I’m trying to find my voice here. I have so many things to write about, but then get overwhelmed wondering what the message is…does every single post have to have a message? Can I write just to write? Um, YES! Yes, I can! It’s my blog, and if I need to get shit out of my head just to let it live somewhere else for a while, then by golly that is what I am going to do.

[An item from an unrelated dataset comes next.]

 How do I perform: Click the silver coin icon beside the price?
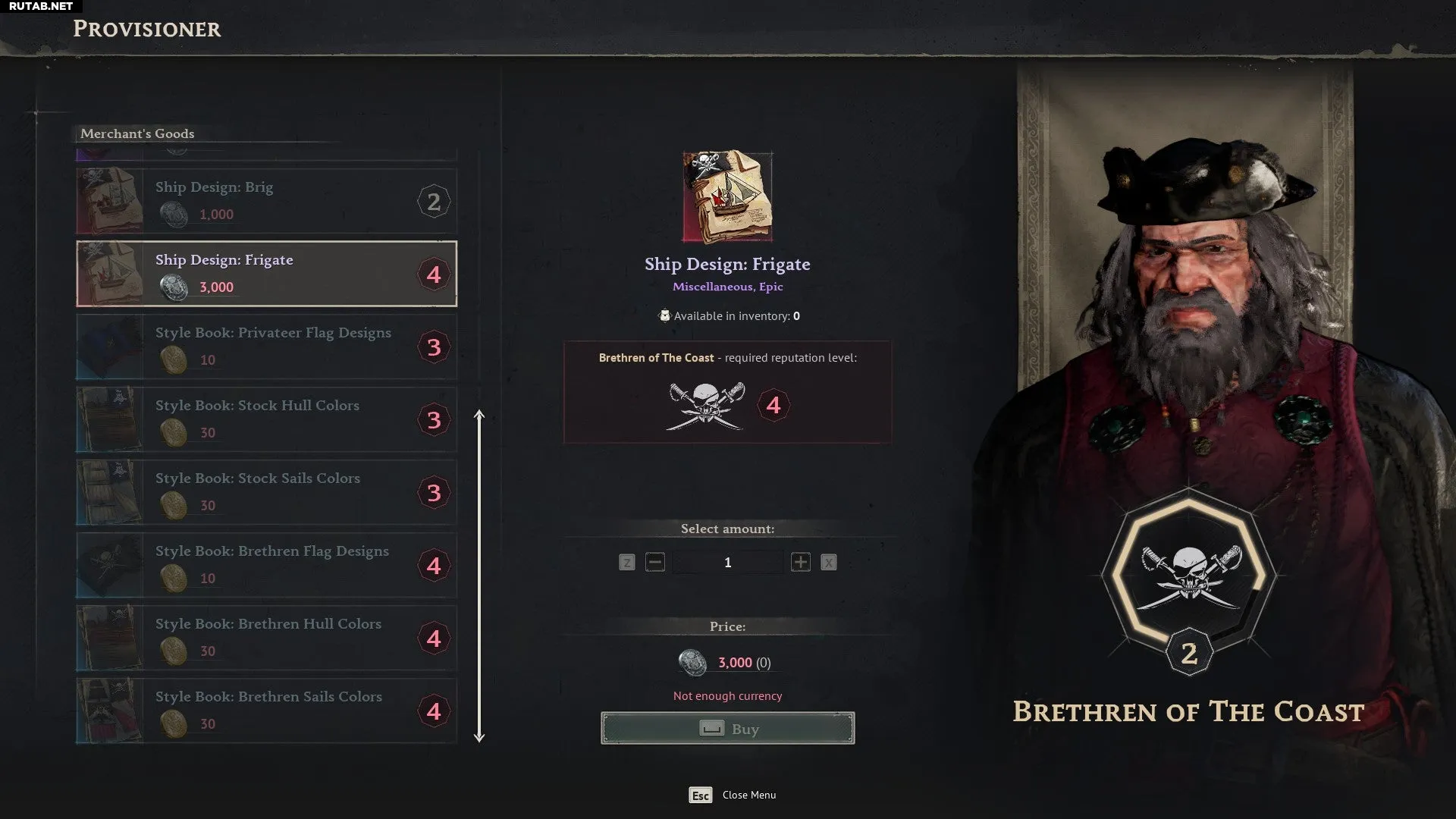pos(692,663)
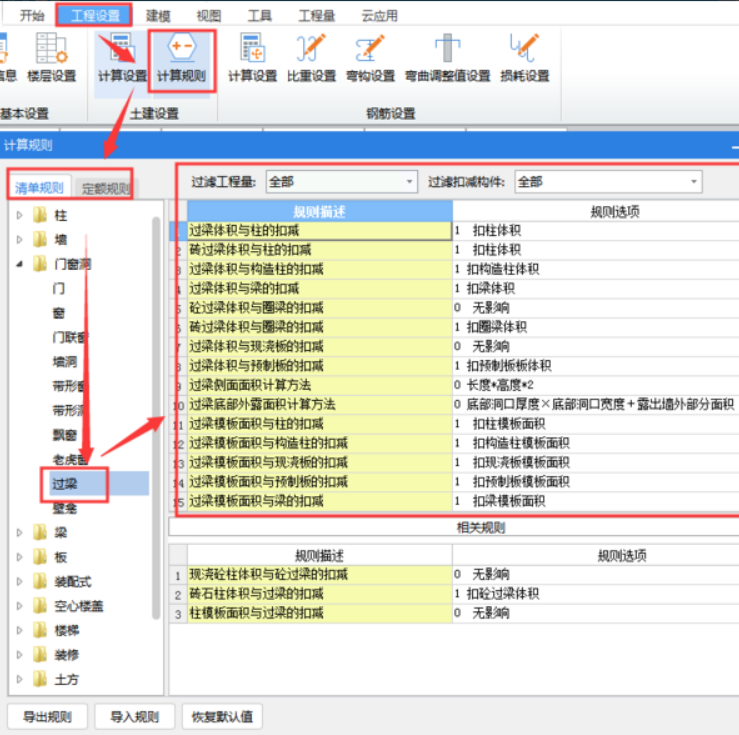Click the 导出规则 button
Image resolution: width=739 pixels, height=735 pixels.
click(47, 716)
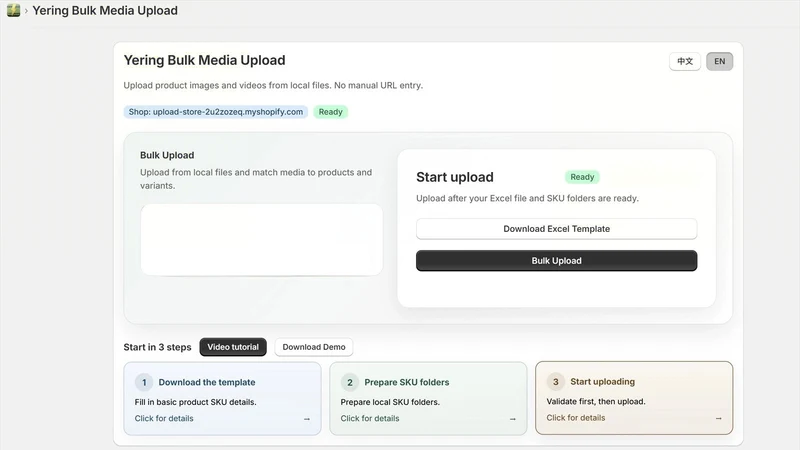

While in New York a couple weeks ago, I started to get a little twinge in my neck. Thinking it was no big deal I moved on but noticing that I just wasn’t feeling myself. My boyfriend likes to say that phrase when I’m not myself. I figured it was his way of saying ‘chill the fuck out’ without actually saying “chill the fuck out”. Anyway, I get back from NYC, and the twinge gets worse. I finally couldn’t take it anymore, and I went to the doctor. Guess who is the walking ball of spastic nerves and who needs to CHILL THE FUCK OUT. Me, that’s who.
So the pain in my neck is a real thing due to stress. Bummer. My prescription is muscle relaxers and chilling the fuck out. Seems like that would be really easy if the muscle relaxers were actually strong enough to make me chill. I’ve prescribed myself with this list…
Morning 5 minute meditation: even if doing that means I’ll be late for work. It’s only 5 minutes and most of the time, during meditation, my phone goes off, and I’m wishing for 15 minutes. Maybe I should give myself 15 instead of 5.
Yoga for shoulders: I’ll post pose links later. These are poses I don’t want documented of myself in or I would post images of me in them and give descriptions.
Food: nothing fried, no sugar, no corn (allergy that I cheat on all the time), little dairy, no wheat, no booze.
Running: I can’t run the long distances to train for Dam to Dam, but I can run 3ish miles, and that is in my comfort zone so I’m happy with that.
Lots of Tigerbalm.
Heating pad and ice, alleve and Ibuprofen
Moral of the story? I should start listening to Izaak when he tells me I’m not being myself, and know that it is time to chill the fuck out.